In her first meeting with the group of the abductees’ families since she became Japan’s first female prime minister on Tuesday, Takaichi, widely seen as a hard-liner on East Asian neighbors including Pyongyang, said she is “prepared” for a summit with Kim.
“Exercising leadership in my own way, I will find a breakthrough at all costs,” the 64-year-old leader said during the meeting at her office, vowing that she will “never miss any opportunity to realize the early return” of the abductees.
Takaichi is known for sharing a conservative political stance and hawkish views on diplomacy and security with the late Prime Minister Shinzo Abe.
Takuya Yokota, whose older sister Megumi was abducted, sought for the “immediate and collective return of all the abductees while the generation of their parents is alive,” saying they do not want the North to return the abductees either “gradually” or “partially.”
If this is not realized, Yokota, who heads the family group, added that they will “protest against the government and seek
stronger specific sanctions on North Korea.”

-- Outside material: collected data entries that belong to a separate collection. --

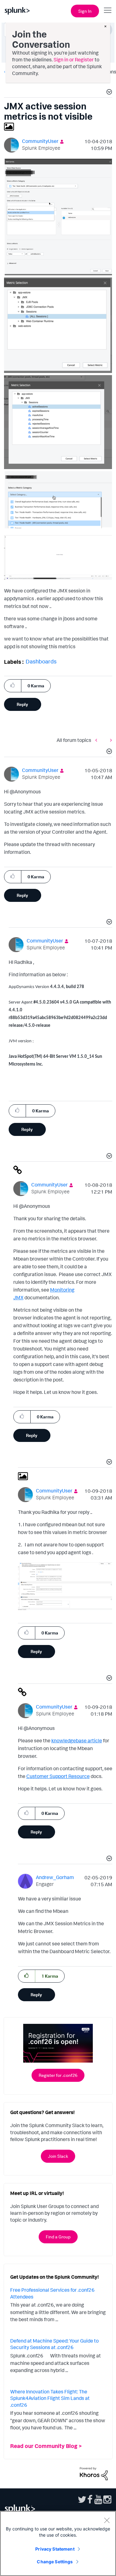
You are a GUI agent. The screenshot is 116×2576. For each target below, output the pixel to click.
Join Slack (58, 2156)
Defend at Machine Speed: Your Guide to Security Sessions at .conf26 (54, 2344)
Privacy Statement (54, 2549)
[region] (58, 2543)
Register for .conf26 (58, 2075)
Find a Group (58, 2236)
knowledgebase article (76, 1740)
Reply (22, 704)
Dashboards (41, 661)
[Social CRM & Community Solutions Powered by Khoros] (94, 2473)
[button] (108, 93)
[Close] (107, 2520)
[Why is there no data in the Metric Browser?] (98, 739)
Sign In (85, 11)
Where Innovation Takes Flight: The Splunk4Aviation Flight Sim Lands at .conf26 (50, 2398)
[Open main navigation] (107, 10)
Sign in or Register (74, 59)
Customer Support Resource (58, 1776)
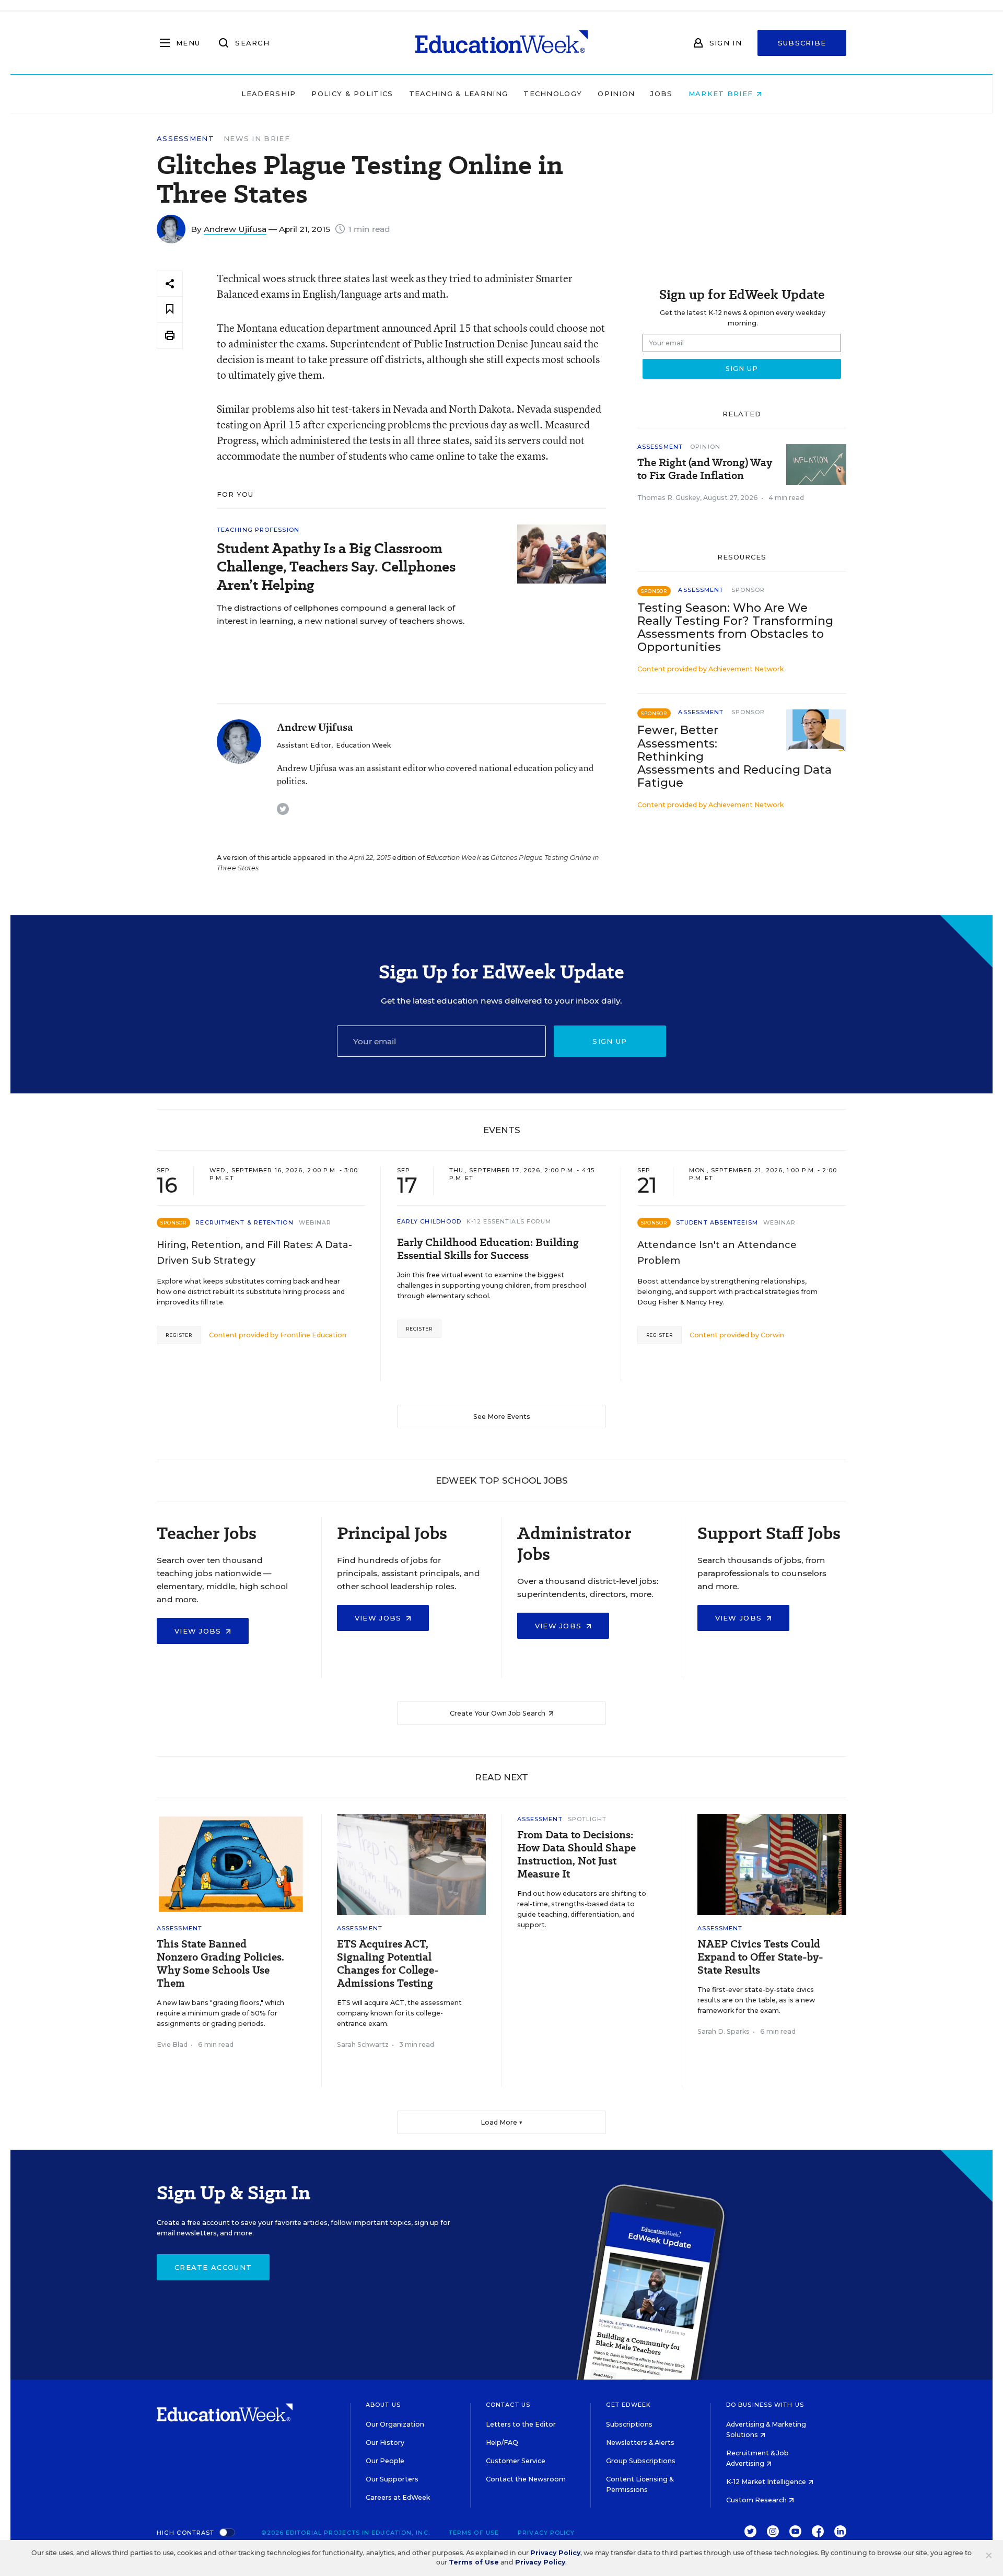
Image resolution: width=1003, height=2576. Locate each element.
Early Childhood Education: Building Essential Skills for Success (488, 1249)
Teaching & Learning (458, 93)
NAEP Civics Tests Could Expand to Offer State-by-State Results (760, 1957)
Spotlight (587, 1819)
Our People (385, 2461)
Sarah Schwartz (363, 2044)
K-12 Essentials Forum (508, 1221)
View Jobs (199, 1631)
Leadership (268, 93)
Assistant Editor (304, 745)
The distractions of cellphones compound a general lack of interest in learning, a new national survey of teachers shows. (341, 614)
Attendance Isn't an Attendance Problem (717, 1252)
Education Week (363, 745)
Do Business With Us (765, 2404)
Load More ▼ (502, 2122)
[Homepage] (501, 42)
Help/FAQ (502, 2442)
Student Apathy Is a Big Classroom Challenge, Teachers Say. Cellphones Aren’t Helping (336, 566)
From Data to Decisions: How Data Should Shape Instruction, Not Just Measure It (576, 1854)
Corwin (772, 1335)
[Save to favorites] (169, 309)
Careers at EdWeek (398, 2497)
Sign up (609, 1041)
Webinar (315, 1222)
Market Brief (722, 93)
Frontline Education (313, 1335)
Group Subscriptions (640, 2461)
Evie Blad (172, 2044)
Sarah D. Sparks (723, 2031)
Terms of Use (474, 2532)
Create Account (213, 2267)
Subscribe (802, 43)
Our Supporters (392, 2479)
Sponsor (748, 589)
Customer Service (515, 2461)
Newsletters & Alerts (640, 2442)
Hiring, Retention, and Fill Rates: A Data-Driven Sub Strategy (254, 1252)
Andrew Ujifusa (235, 229)
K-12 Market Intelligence (767, 2482)
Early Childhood (429, 1221)
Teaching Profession (258, 529)
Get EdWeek (628, 2404)
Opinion (616, 93)
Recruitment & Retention (244, 1222)
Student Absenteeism (717, 1222)
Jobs (661, 93)
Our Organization (395, 2424)
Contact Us (508, 2404)
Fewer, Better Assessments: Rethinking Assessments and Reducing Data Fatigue (734, 756)
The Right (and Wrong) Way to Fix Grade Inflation (704, 469)
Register (179, 1335)
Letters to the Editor (521, 2424)
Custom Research (757, 2500)
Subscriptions (629, 2424)
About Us (383, 2404)
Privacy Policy (546, 2532)
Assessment (185, 139)
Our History (385, 2442)
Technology (552, 93)
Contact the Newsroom (526, 2479)
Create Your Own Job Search (498, 1713)
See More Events (501, 1416)
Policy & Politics (352, 93)
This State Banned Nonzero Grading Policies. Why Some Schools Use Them (220, 1964)
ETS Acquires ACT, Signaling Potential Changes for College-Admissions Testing (388, 1964)
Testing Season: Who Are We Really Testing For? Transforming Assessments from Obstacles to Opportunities (735, 627)
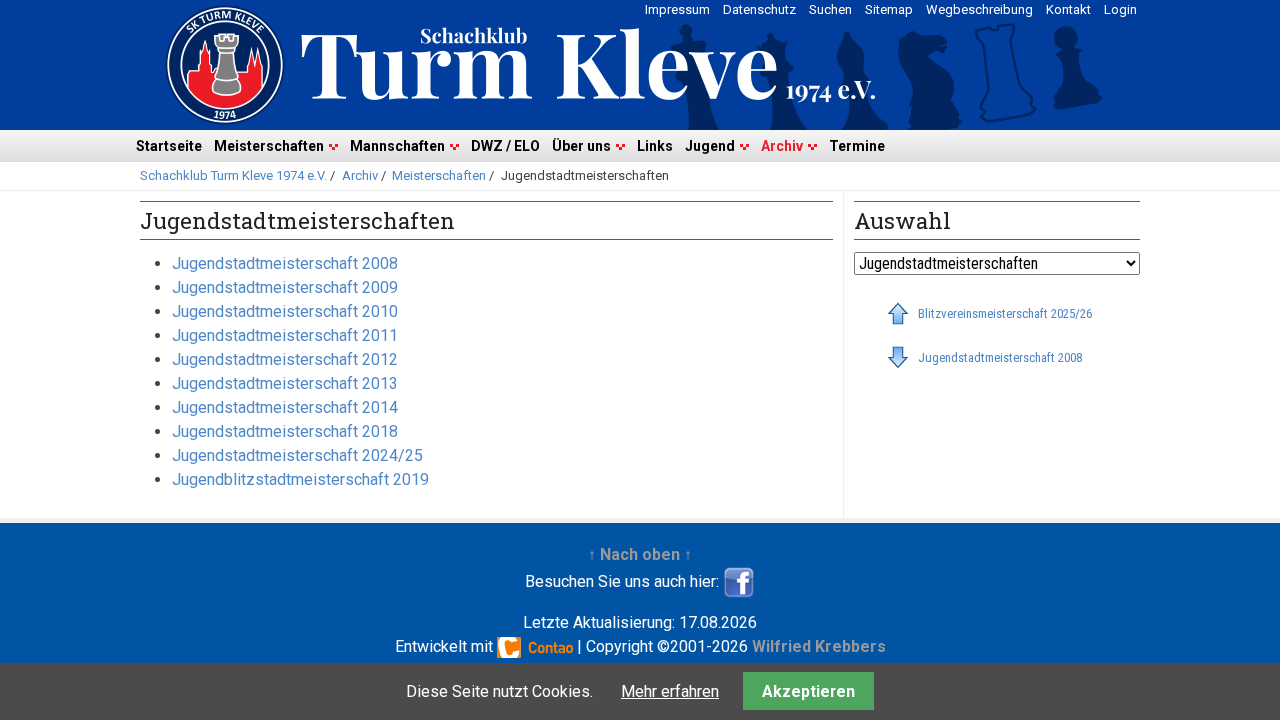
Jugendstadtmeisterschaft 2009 (285, 287)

Japan’s government officially lists 17 people as abducted in the 1970s and 1980s by North Korea and suspects Pyongyang’s involvement in many other disappearances.
Five out of them were repatriated in October 2002 following landmark talks between the late North Korean leader Kim Jong Il and then Japanese Prime Minister Junichiro Koizumi in Pyongyang the previous month, but no major progress has been reported since.
Abe accompanied Koizumi to the summit as a deputy chief Cabinet secretary and asked him to take a hard-line stance toward Pyongyang, which helped in drawing an apology from Kim Jong Il over the abductions.
North Korea maintains that the abduction issue has been resolved.
Among the other attendees were Sakie Yokota, the 89-year-old mother of Megumi, and Hitomi Soga, who was among the five abductees who returned to Japan while her mother Miyoshi has not been able to return from North Korea.
At a press conference after their meeting, Yokota said she hopes Takaichi, whom she described as a “firm” leader, will move toward solving the issue.
Calling the abduction issue a “top priority,” Takaichi’s government has been arranging a meeting for the family members with U.S. President Donald Trump during his planned three-day visit to Japan from Monday, according to Japanese officials.
Abe, to whom Takaichi was a close aide, had once pursued a policy of “maximum pressure” on Pyongyang but later rescinded his position and began calling for a Japan-North Korea summit after Trump held talks with Kim in 2018.